AI techniques like Machine Learning (ML) can unravel deeper insights from sets of data than traditional statistical techniques. Big Data both requires and enables these new methods. We can now access large amounts of data through mass storage and high performance computing.
The first two V’s of Big Data—Volume and Variety—have to be met in order to get Machine Learning working. For instance: with large amounts of data regarding visits to a web shop, you can classify and predict how particular types of visitors will use the website. This way you can create product recommendations for our visitors, even for first timers.
When using a relatively simple ML technique like decision trees, every decision node needs at least ten occurrences in training and test data. With ten-thousands of decision nodes, this can easily require millions of data records to cover the complete model. Collecting these vast quantities of data can be challenging.
Garbage In, Garbage Out
But to fully exploit the possibilities of Artificial Intelligence and the promises of truthful and correct predictions and advice, we also need data with the right quality. The old saying about computing is still valid: “Garbage In, Garbage Out.” But why is this becoming more problematic with AI and Machine Learning? With traditional data analysis, when bad data is discovered our set, one can exclude it and start over. This is cumbersome but manageable.
“Bad data consists of missing data, outliers, skewed value distributions, redundancy of information, and features not well explicated.” (John Paul Mueller, Luca Massaron)
But such data cleaning cannot be done at scale. With Big Data and Machine Learning, bad data cannot be detected or pulled out of the system that easily. Artificial Intelligence techniques draw conclusions from large masses of data, which may or may not include garbage data. At a certain moment in time, it becomes impossible to determine on which data elements these predictions are based. In this way, Artificial Intelligence becomes black box technology: you don’t know where it’s drawing its conclusions from. “Unlearning” something is nearly impossible—remove one part and the entire model ceases to work. Just like a brain! When bad data is detected, you’re mostly required to restart the whole learning process from the beginning, which is time and cost-intensive.
Questions to be asked
So how do we establish whether our data is of good quality? This is called Veracity, another V of Big Data. Veracity refers to the trustworthiness of the data. Without digging too deep into the subject, there’re some basic questions we can ask about the data we’re going to use.
Why & Who: Data from a reputable source typically implies better accuracy than a random online poll. Data is sometimes collected, or even fabricated, to serve an agenda. We should establish the credibility of the data source, and for what purpose it was collected. Dare to ask if the data biased because it was to prove a political, business, ethnical or ideological point-of-view.
Where: Almost all data is geographically or culturally biased.
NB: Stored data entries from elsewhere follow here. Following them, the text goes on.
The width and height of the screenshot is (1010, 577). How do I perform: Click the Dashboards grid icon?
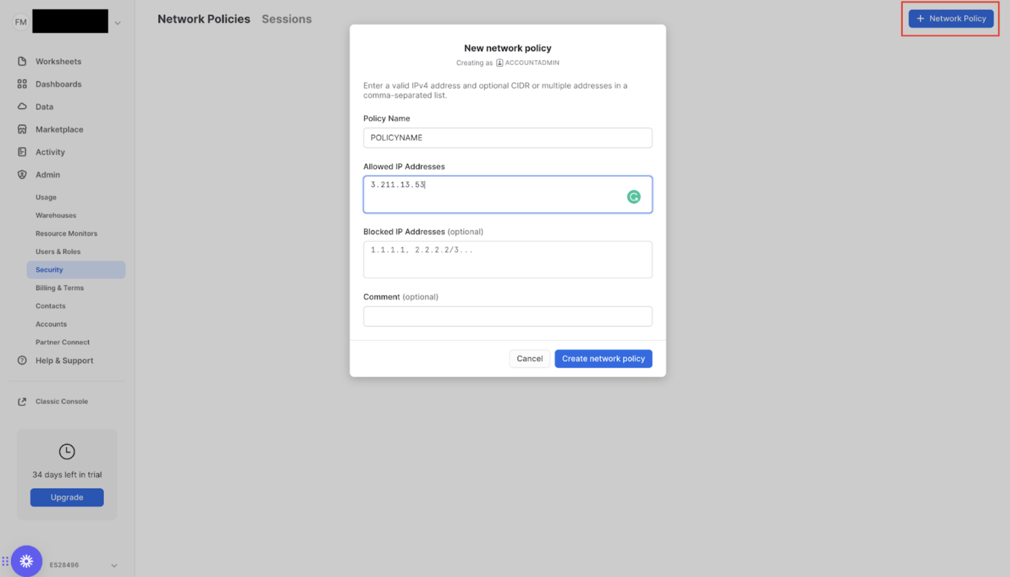[22, 84]
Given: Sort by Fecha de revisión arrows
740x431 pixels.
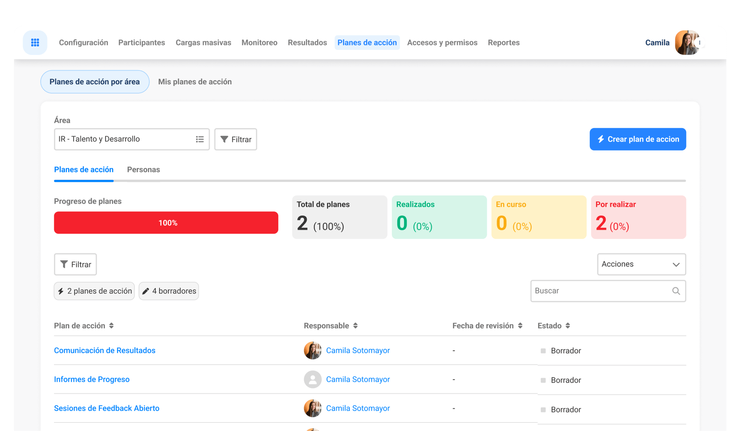Looking at the screenshot, I should tap(520, 326).
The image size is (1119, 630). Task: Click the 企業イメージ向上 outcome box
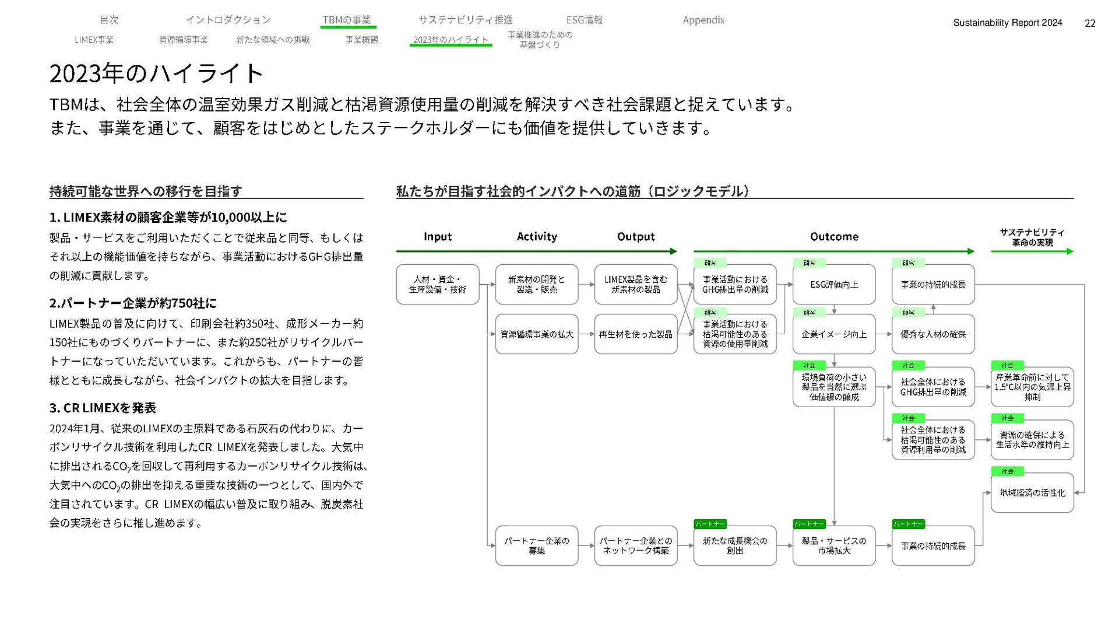pos(833,334)

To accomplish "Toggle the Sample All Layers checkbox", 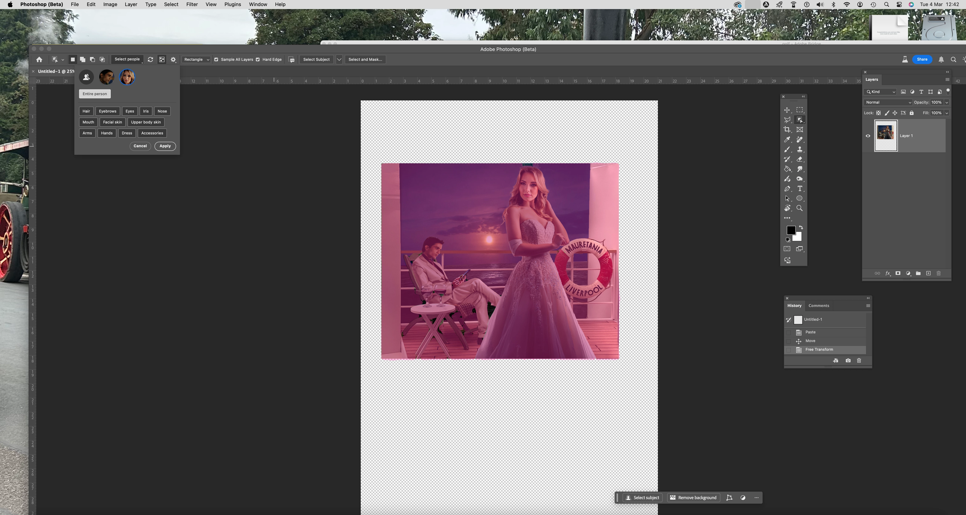I will coord(216,59).
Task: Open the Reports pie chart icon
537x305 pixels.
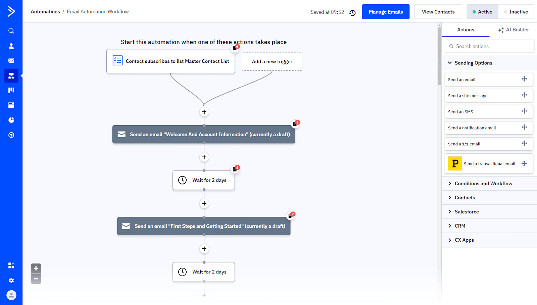Action: coord(11,120)
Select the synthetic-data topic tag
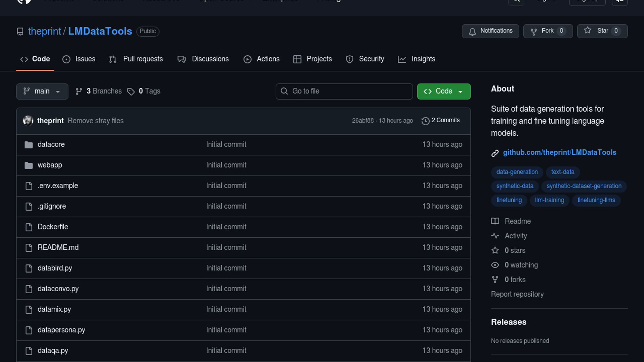644x362 pixels. tap(515, 186)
Consumer data collected in the United States may not be representative of consumers in Asia. And the cultural differences within Asia are also huge. When we objectively measure data, like temperatures, the interpretation of that data can differ: what is classified as cold or warm? And of course, temperature readings from Paris are not very useful for weather predictions in Mumbai.
When: Validity is also one of the V’s of Big Data. Most data is linked to time in some way in that it might be a time series, or it’s a snapshot from a specific period. Out-of-date data should be omitted. But when using an AI in a longer time span, data can become old or obsolete during the process. “Machine unlearning” will be needed to get rid of data that is no longer valid.
How: It’s worth getting to know the gist of how the data of interest was collected. Domain knowledge is of the essence here. For instance, when collecting consumer data, we can fall back on the decades old methods of market research. Answers on an ill-constructed questionnaire will certainly render poor quality data.
What: Ultimately, you want to know what your data is about, but before you can do that, you should know what surrounds the numbers. Sometimes humans can detect bad data or outliers, because it’s looks illogical. We should investigate where strange looking data comes from. But Artificial Intelligence doesn’t have this form of common sense; it tends to take all data for true.
Taking care of your data
In order to answer the question in an orderly manner, you need to organize the research into the quality of the data. Data quality procedures should of course be in place and used. But more is to be done. Establishing the veracity of data is part of the process of data (and content) curation.
“Curation is the end-to-end process of creating good data through the identification and formation of resources with long-term value. (…) The goal of data curation in the enterprise is twofold: to ensure compliance and that data can be retrieved for future research or reuse.” (Mary Ann Richardson)
I strongly believe data curation should be expanded beyond the description above. Like a curator in a museum who establishes if an exhibit is genuine or fake, a data curator should do the same for his data. This not only requires data analytics skills, but also domain expertise about the subject from which the data stems.
When you want to use data for Machine Learning and Artificial Intelligence, you’ve to go beyond the standard criteria of data quality. Yes, these criteria—like availability, usability and reliability—are still valid. But we should also take veracity into account: is the data truthful. And you need methods and roles to establish the truthfulness of your data.
Special thank to my colleague Marijn Markus for his valuable input.